Teachers Working Hard to Adapt to Online School

Alisha Nazar and Audrey Allen

The bell rings and you pick up your bag, heading off to your next period. You take a seat in the small, cramped desk. As your teacher rambles on to another lecture, your eyes drift across the room, intensely studying the intricacies of the classroom or the ticking of the clock. The little things that often go unnoticed: the presence of the classroom environment, sharing ideas in discussions, and being in a physical presence with your peers and teachers is something that shouldn’t be taken for granted. You never know when it can be taken away, and your whole school experience and routine disappears. 

March 13, the Acalanes Union High School District (AUHSD) closed their schools and started “distance learning” online school due to concerns about the spread of COVID-19. As the community adjusted to shelter-in-place isolation at home, the teachers had to quickly adapt to a completely different learning style unprecedented at the Miramonte campus. 

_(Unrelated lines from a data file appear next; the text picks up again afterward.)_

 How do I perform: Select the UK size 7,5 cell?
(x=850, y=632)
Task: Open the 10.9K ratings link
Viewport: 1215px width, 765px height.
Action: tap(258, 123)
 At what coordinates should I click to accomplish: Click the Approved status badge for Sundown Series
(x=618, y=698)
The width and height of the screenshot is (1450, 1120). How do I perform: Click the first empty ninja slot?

Students are expected to have two to three hours of coursework per class each week, without distinction between classwork and homework. According to the AUHSD “Distance Learning Guidelines” published on March 23: “Considering the challenges that come with distance learning, lack of classroom instruction and the rapid shift to this model, teachers have been asked to focus on teaching the essential skills and standards that are critical for student success in subsequent courses.”

Teachers are taking different approaches to online learning in order to continue to prepare students for the next school year, while following the district curriculum guidelines and state standards. In addition to posting School Loop assignments, methods that teachers are currently using to implement curriculum are Zoom for face-to-face class time, Google Classroom for assignments, Screencastify for video lectures, and more. “In a couple of ways, Zoom is even more effective than regular classroom instruction. With it, I like the fact that I can get, as it were, face to face with individual students over the course of, say, a class discussion, and yet I can also nimbly move among several individuals to enlist their participation with the speed of mouse click,” English teacher Ed Simmons said. 

Many teachers hold Zoom meetings during their usual class hours, and others provide optional Zooms for extra help if needed. “I’ve come to realize that less is more. That is, I don’t need to conduct hour and a half long Zoom sessions to assure myself that students are learning. I do need to plan my sessions in ways that transform the role of each participant from passive to active. I also need to imbed in each session small, frequent and measured standards of accountability that say to all, we’re still about the work,” Simmons said.

Classes in the language department are heavily reliant on peer interaction and present speaking, and distance learning has presented a challenge. “It means so much more to be in the classroom and as a teacher. I don’t think that you can rely on that, even though I am connected with you, we are not physically connected. I feel the heaviness of that. And in our classes, I think it’s going to hurt because you are not hearing each other speak, bouncing ideas off each other, talking to each other. My answer is not positive and uplifting, but it’s challenging,” Spanish teacher Sarah Frank said. 

In the science department, Physics of the Universe teachers Tiffany Palmberg and Riki Sorenson chose to continue with Google Classroom assignments that their students were already familiar with. They also publish videos of usual in-class slides with interactive questions and update a summative Google Doc with an organized lesson plan, links, and assignments for the day. “One downside from this first week is the amount of screentime students end up having. At the end of the first week, I felt like I had been on my computer all day every day to give feedback, and I’m sure students are seeing an increase in online assignments. I am hoping to figure out some labs that are hands-on or creative, so students have a break from screen time,” Palmberg said. “Our labs will instead have a focus of learning to analyze given data, rather than collecting data. We also are coming up with labs where students already have the materials at home.”

Students continue to excel in their courses amid the drastic adaptations to online school. In the first week of distance learning, Frank posted a question on Google Classroom for her Spanish 3 and 4 Honors students to respond in a recorded video. “When I was watching the videos, I felt so moved, their accents were so beautiful. And we have spent a lot of time on this. It was such high level Spanish. I can hear it in [my students], [they] are becoming bilingual. And that was so inspiring to me. And I was like, I think I needed that,  I needed to hear that. I am very proud,” Frank said.

The changes may seem confusing and stressful, but some positives are emerging from the distance learning transition. “My goal is to still connect with the students, I miss greeting everyone at the door. But I do like that students can do work at any time of the day. Students really have the flexibility of making their own schedule, which the majority are using responsibly,” Palmberg said. 

The world and the severity of the concerns about COVID-19 seem to be changing every day, throwing society into a huge whirlwind. Teachers are adapting to the “new normal” and are keeping their students’ best interests in mind while teaching from a distance. “They’re doing the best they can, by scheduling either Zoom meetings or assigning us work on Google Classroom. They’re usually very flexible and understand this is a big transition,” junior Sara Persson said.